[Items from a data source]
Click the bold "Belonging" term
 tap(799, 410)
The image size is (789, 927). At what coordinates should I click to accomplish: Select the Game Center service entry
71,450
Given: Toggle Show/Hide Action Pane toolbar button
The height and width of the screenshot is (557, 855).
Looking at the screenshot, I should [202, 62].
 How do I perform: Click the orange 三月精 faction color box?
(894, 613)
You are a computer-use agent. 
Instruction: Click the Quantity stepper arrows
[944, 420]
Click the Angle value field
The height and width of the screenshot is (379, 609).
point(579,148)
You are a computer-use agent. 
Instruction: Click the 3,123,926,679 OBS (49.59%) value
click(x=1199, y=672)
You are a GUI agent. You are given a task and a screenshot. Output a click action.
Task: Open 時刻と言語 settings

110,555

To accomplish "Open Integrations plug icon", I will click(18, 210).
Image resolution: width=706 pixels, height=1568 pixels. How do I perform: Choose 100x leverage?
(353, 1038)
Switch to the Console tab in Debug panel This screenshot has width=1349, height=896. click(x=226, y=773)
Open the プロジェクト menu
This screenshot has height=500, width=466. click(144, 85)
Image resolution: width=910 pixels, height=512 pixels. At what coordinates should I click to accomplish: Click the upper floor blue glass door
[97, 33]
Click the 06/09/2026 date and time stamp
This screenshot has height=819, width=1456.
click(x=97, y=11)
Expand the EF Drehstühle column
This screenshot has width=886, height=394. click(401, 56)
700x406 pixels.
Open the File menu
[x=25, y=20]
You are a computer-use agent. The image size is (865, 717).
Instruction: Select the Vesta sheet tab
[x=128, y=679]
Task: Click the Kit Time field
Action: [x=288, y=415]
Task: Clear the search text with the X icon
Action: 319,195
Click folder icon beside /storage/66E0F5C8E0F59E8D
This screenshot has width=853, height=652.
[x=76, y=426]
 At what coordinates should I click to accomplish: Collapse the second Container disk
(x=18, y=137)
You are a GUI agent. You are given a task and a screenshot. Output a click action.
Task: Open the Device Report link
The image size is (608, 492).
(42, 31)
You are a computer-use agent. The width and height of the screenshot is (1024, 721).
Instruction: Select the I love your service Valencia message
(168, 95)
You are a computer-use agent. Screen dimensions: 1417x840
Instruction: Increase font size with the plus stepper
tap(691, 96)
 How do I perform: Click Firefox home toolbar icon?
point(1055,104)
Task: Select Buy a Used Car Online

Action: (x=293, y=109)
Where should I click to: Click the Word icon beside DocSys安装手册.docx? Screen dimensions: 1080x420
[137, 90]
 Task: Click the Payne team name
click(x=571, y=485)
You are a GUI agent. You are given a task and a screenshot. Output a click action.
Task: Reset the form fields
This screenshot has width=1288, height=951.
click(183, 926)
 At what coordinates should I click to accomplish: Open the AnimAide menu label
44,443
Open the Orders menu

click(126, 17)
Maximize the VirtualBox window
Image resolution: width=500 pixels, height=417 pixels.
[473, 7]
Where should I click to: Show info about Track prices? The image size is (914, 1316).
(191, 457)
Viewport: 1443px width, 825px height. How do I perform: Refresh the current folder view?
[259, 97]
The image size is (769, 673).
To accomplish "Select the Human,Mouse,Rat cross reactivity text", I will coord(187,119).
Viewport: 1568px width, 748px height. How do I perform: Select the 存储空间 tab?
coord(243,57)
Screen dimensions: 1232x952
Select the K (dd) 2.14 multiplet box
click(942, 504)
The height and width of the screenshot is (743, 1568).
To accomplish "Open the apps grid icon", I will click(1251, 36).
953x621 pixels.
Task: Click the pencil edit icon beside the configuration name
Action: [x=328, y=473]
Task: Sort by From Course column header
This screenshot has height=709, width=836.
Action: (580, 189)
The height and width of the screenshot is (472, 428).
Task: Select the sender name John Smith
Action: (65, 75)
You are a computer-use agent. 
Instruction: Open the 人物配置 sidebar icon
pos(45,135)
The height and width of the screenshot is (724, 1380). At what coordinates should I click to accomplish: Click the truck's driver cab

WHAT THE TASK ASKS | Copy out every line of the records above word for word, with nothing left out or changed.

SOLUTION TO THE EXERCISE |
Click the bold "Belonging" term
 tap(799, 410)
The image size is (789, 927). At what coordinates should I click to accomplish: Select the Game Center service entry
71,450
Given: Toggle Show/Hide Action Pane toolbar button
The height and width of the screenshot is (557, 855).
Looking at the screenshot, I should [202, 62].
 How do I perform: Click the orange 三月精 faction color box?
(894, 613)
You are a computer-use agent. 
Instruction: Click the Quantity stepper arrows
[944, 420]
Click the Angle value field
The height and width of the screenshot is (379, 609).
point(579,148)
You are a computer-use agent. 
Instruction: Click the 3,123,926,679 OBS (49.59%) value
click(x=1199, y=672)
You are a GUI agent. You are given a task and a screenshot. Output a click action.
Task: Open 時刻と言語 settings

110,555

To accomplish "Open Integrations plug icon", I will click(18, 210).
Image resolution: width=706 pixels, height=1568 pixels. How do I perform: Choose 100x leverage?
(353, 1038)
Switch to the Console tab in Debug panel This screenshot has width=1349, height=896. click(x=226, y=773)
Open the プロジェクト menu
This screenshot has height=500, width=466. click(144, 85)
Image resolution: width=910 pixels, height=512 pixels. At what coordinates should I click to accomplish: Click the upper floor blue glass door
[97, 33]
Click the 06/09/2026 date and time stamp
This screenshot has height=819, width=1456.
click(x=97, y=11)
Expand the EF Drehstühle column
This screenshot has width=886, height=394. click(401, 56)
700x406 pixels.
Open the File menu
[x=25, y=20]
You are a computer-use agent. The image size is (865, 717).
Instruction: Select the Vesta sheet tab
[x=128, y=679]
Task: Click the Kit Time field
Action: [x=288, y=415]
Task: Clear the search text with the X icon
Action: 319,195
Click folder icon beside /storage/66E0F5C8E0F59E8D
This screenshot has width=853, height=652.
[x=76, y=426]
 At what coordinates should I click to accomplish: Collapse the second Container disk
(x=18, y=137)
You are a GUI agent. You are given a task and a screenshot. Output a click action.
Task: Open the Device Report link
The image size is (608, 492).
(42, 31)
You are a computer-use agent. The width and height of the screenshot is (1024, 721).
Instruction: Select the I love your service Valencia message
(168, 95)
You are a computer-use agent. Screen dimensions: 1417x840
Instruction: Increase font size with the plus stepper
tap(691, 96)
 How do I perform: Click Firefox home toolbar icon?
point(1055,104)
Task: Select Buy a Used Car Online

Action: (x=293, y=109)
Where should I click to: Click the Word icon beside DocSys安装手册.docx? Screen dimensions: 1080x420
[137, 90]
 Task: Click the Payne team name
click(x=571, y=485)
You are a GUI agent. You are given a task and a screenshot. Output a click action.
Task: Reset the form fields
This screenshot has width=1288, height=951.
click(183, 926)
 At what coordinates should I click to accomplish: Open the AnimAide menu label
44,443
Open the Orders menu

click(126, 17)
Maximize the VirtualBox window
Image resolution: width=500 pixels, height=417 pixels.
[473, 7]
Where should I click to: Show info about Track prices? The image size is (914, 1316).
(191, 457)
Viewport: 1443px width, 825px height. How do I perform: Refresh the current folder view?
[259, 97]
The image size is (769, 673).
To accomplish "Select the Human,Mouse,Rat cross reactivity text", I will coord(187,119).
Viewport: 1568px width, 748px height. How do I perform: Select the 存储空间 tab?
coord(243,57)
Screen dimensions: 1232x952
Select the K (dd) 2.14 multiplet box
click(942, 504)
The height and width of the screenshot is (743, 1568).
To accomplish "Open the apps grid icon", I will click(1251, 36).
953x621 pixels.
Task: Click the pencil edit icon beside the configuration name
Action: [x=328, y=473]
Task: Sort by From Course column header
This screenshot has height=709, width=836.
Action: (580, 189)
The height and width of the screenshot is (472, 428).
Task: Select the sender name John Smith
Action: (65, 75)
You are a computer-use agent. 
Instruction: Open the 人物配置 sidebar icon
pos(45,135)
The height and width of the screenshot is (724, 1380). At what coordinates should I click to accomplish: Click the truck's driver cab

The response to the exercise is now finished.